Indeed, his latest comes after three albums spent rummaging around in the American songbook, an exercise that amounted to a gracious courtesy call from a guy who knows a few things about writing songs that endure. It’s hard to say what effect, if any, burrowing into those touchstone tunes has had on his own writing. Rough and Rowdy Ways simply sounds like Dylan, at his most Dylan-esque. These 10 tracks are steeped in American history, classical symbolism and biblical imagery, to say nothing of the literary asides, pop-culture references and musical allusions, from Shakespeare and William Blake to Ginsburg, Corso and Kerouac, Indiana Jones to Altamont, Chopin to Charlie Parker to “them British bad boys, the Rolling Stones,” as Dylan puts it on opener “I Contain Multitudes.”

It’s a pensive, torchy song that puts Dylan’s voice right up front, which makes sense: The tune is perhaps the crux of the album, and maybe even his career: Dylan has always contained multitudes, from protest songs to Christianity to winning the Nobel Prize for literature, and he’s bristled over the years at attempts to define—and thereby confine—him as an artist. (That’s why we didn’t give this album a numerical score: grading Dylan, on an album like this one, just feels reductive.) He writes songs, and he sings songs, and the rest amounts to a confluence of outside perspectives while he’s busy throwing shadow puppets in the far corners of his imagination.

One of the multitudes in evidence on Rough and Rowdy Ways is a subtle, dry wit. Dylan has always been funny, though it came out in more acerbic ways when he was younger. Now he tends more toward bemusement, as if he’s reveling in his role as an unreliable oracle whose every abstruse prognostication sparks discussion about what he really means.

Dylan’s wry sensibility pops up from line to line throughout, and underpins the entirety of the mordant “My Own Version of You” as Dylan’s narrator combs “morgues and monasteries / Looking for the necessary body parts” to build a creature “who feels the way that I feel.” The song is taut with glimmering haunted-house guitar chords that glide along with a descending bassline behind Dylan’s ground-glass voice. It’s one of two speeds on Rough and Rowdy Ways, which alternates between moody and atmospheric and crackling 12-bar blues. There are more of the former, including “Murder Most Foul,” the track about Kennedy. Dylan delivers five lengthy verses, with no chorus, over solemn piano flourishes and sweetly mournful strings, and if 17 minutes of that sounds like a big bite to swallow, the song is simple enough to be meditative, and elegant enough, as it unspools at a stately pace, to be deeply, unexpectedly moving.

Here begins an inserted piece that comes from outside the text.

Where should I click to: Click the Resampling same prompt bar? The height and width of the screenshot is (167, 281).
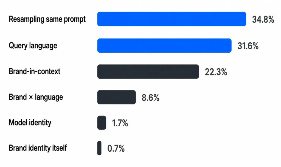[172, 19]
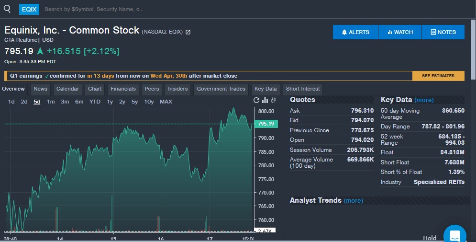
Task: Select the 1d chart time range
Action: 11,102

The handful of turned-up blues numbers offer a contrast to the more reflective songs. Like any good bluesman, Dylan mixes sacred and profane on “Goodbye Jimmy Reed,” a tribute to the mid-20th-century singer and guitarist that weaves together spiritual references and bawdier fare over a propulsive beat and raucous harmonica, accented with a flashy guitar turnaround at the end of each 12-bar figure. The bump-and-grind burlesque-show riff on “False Prophet” is a lean piece of work, and Dylan sounds agile and combative as he rolls out inscrutable lyrics through 10 scrappy verses about, well, whatever they’re about. “I ain’t no false prophet / I just know what I know,” he rasps.

If “I Contain Multitudes” amounts to an executive summary of Rough and Rowdy Ways, “False Prophet” contains the caveat, and it’s an important one. “You don’t know me darlin’ / You never would guess / I’m nothing like my ghostly appearance would suggest,” he sings, drawing out the last few syllables with a sly, knowing air. Only Dylan can say for sure whether the line is autobiographical, or even literal, but in any case, he’s right—and he has been since 1962.